So instead, the programmer needs to be even smarter. He/she needs to determine a good use of the cores in all situations that can dynamically change as needed. Keeping those hungry cores fed is a lot of work. And then when you can keep them fed, then Amdahl's law kicks in where those tasks might not really be as parallelizable as the programmer hoped. Even worse, if you overdo the threads, you risk making the main thread of player movement bog down and that would be very detrimental to game play. That is a lot of money to pay programmers for very little user benefit and possibly make it worse.
You definitely want to stick with smarter programming. The goal is good performance, not keeping cores busy. We definitely don't want to turn it into busy work that just punishes lower core counts, just to make higher core counts look better, when smart programming would have had good performance everywhere.
Too many times that is how new tech is marketed. I remember Microsoft first pushing DX10 (and Vista) by funding some DX10 modes in games, that made DX9 look worse in comparison, except is was all BS, and modders enabled the same features in DX9, that looked and performed just as well.
Or HDR monitors that make SDR content look worse, so HDR seems better than it really is:
https://www.youtube.com/watch?v=cgBzpYTn_8c&index=3&list=LLAZUTUJGRCVV5Jvkk5k69wQ
Too often new features are oversold by purposefully sabotaging the current feature set. Thankfully there isn't much sign that this is happening for multi-cores.
In reality the proper approach to performance improvements is profiling code to see where the bottlenecks are and addressing those the best way possible, which won't always be throwing more cores at the problem.
Obviously you get it, but many don't get the simple truth of Amdahl's law (it's actually VERY simple from a math perspective), and that much of gaming won't benefit dramatically from big core counts.
There is also the assumption that games are hard coded for 4 cores because we had 4 cores for a long time.
This really isn't the case. Once you discover the portions of the code that are suitable for parallel coding, and do the work of making that section of code parallel, it is now ready for any number of threads. No programmer worth their salt would right a section of parallel code, and hard code it to 4 threads. They would read the amount of available cores from the the OS, and setting thread counts in accordance with that, or using OS/Language constructs that simply have the OS decide the appropriate amount of threads to apply to the parallel construct, like Apples GCD.

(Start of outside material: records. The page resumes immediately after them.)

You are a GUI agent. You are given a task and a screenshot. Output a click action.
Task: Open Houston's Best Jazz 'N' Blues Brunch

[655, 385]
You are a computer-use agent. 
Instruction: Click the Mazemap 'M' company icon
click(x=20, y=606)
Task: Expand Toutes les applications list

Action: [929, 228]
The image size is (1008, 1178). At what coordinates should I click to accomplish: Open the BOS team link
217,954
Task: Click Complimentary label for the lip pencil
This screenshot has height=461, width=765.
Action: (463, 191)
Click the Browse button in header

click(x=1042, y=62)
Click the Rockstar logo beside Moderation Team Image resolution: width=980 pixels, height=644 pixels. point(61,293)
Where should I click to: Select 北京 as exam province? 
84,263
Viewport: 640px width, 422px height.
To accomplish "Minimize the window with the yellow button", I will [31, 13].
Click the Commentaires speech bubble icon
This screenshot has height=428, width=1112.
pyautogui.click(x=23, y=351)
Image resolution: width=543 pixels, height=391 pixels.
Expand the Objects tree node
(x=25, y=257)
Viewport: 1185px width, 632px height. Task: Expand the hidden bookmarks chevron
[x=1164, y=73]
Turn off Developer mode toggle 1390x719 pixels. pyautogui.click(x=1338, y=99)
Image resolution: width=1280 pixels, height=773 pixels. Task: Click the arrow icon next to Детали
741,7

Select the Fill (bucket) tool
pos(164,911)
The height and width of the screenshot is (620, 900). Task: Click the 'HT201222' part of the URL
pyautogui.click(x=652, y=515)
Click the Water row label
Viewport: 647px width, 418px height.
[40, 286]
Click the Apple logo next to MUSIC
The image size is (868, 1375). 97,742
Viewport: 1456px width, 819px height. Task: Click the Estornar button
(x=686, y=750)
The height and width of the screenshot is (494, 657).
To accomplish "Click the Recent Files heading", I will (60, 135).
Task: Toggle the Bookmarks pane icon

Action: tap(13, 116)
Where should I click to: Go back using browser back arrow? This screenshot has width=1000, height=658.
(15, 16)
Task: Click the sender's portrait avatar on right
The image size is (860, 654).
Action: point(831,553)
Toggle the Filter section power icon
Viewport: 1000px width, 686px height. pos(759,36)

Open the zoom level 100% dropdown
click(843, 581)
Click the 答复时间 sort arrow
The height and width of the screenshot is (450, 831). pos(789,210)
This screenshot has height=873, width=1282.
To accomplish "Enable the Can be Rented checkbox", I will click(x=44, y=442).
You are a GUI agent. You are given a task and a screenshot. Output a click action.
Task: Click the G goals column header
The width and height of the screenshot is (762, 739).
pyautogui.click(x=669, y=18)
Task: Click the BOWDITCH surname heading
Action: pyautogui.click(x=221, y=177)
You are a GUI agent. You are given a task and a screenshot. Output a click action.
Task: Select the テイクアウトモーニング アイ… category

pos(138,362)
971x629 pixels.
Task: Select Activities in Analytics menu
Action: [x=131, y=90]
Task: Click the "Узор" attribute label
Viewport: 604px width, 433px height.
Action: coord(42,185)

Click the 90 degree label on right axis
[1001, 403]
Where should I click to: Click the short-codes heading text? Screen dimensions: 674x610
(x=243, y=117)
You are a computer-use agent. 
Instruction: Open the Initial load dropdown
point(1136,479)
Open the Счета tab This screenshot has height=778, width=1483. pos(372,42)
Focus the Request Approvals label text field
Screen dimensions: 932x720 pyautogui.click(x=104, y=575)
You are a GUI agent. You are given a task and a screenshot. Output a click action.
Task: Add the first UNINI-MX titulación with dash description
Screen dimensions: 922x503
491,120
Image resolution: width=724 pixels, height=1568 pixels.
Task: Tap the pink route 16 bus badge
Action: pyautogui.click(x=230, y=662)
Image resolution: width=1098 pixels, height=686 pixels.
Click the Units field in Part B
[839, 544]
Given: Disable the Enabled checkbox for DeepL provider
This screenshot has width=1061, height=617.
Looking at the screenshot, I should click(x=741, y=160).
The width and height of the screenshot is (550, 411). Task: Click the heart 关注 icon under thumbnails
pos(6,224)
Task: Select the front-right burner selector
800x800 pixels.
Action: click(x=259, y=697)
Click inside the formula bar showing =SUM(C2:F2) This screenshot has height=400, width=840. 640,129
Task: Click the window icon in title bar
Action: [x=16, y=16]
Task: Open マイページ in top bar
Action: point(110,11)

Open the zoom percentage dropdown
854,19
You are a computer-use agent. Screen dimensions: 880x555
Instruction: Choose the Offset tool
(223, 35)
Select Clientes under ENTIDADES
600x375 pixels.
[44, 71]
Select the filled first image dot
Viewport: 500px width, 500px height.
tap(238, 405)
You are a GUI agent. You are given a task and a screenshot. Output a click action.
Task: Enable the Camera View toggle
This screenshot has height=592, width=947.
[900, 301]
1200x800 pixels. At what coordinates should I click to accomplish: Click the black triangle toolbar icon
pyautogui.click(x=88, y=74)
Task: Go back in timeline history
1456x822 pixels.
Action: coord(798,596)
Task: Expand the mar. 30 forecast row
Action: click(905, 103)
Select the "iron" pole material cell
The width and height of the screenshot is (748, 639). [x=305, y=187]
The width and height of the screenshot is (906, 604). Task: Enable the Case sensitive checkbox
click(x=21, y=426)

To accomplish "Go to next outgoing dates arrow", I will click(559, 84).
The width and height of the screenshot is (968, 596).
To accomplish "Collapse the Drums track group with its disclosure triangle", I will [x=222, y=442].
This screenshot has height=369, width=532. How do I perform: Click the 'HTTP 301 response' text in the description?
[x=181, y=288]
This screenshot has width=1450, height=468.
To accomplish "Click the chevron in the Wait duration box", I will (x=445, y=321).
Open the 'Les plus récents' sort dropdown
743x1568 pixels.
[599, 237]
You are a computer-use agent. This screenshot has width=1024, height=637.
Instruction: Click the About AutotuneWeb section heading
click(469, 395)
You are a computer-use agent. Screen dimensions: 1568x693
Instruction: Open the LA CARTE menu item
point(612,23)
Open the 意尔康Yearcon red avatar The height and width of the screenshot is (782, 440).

We aren't seeing big performance lifts in modern games because A) GPU is really the bottleneck, B) Amdahl Law means there typically will be very little performance uplift in moving from 4 to 8 cores in mixed serial/parallel software load.
It has nothing to do with games targeting 4 cores.
Modern games done with parallel coding to take advantage of 4 cores will automatically take advantage of 8 cores. The lack of performance boost is simply Amdahls law.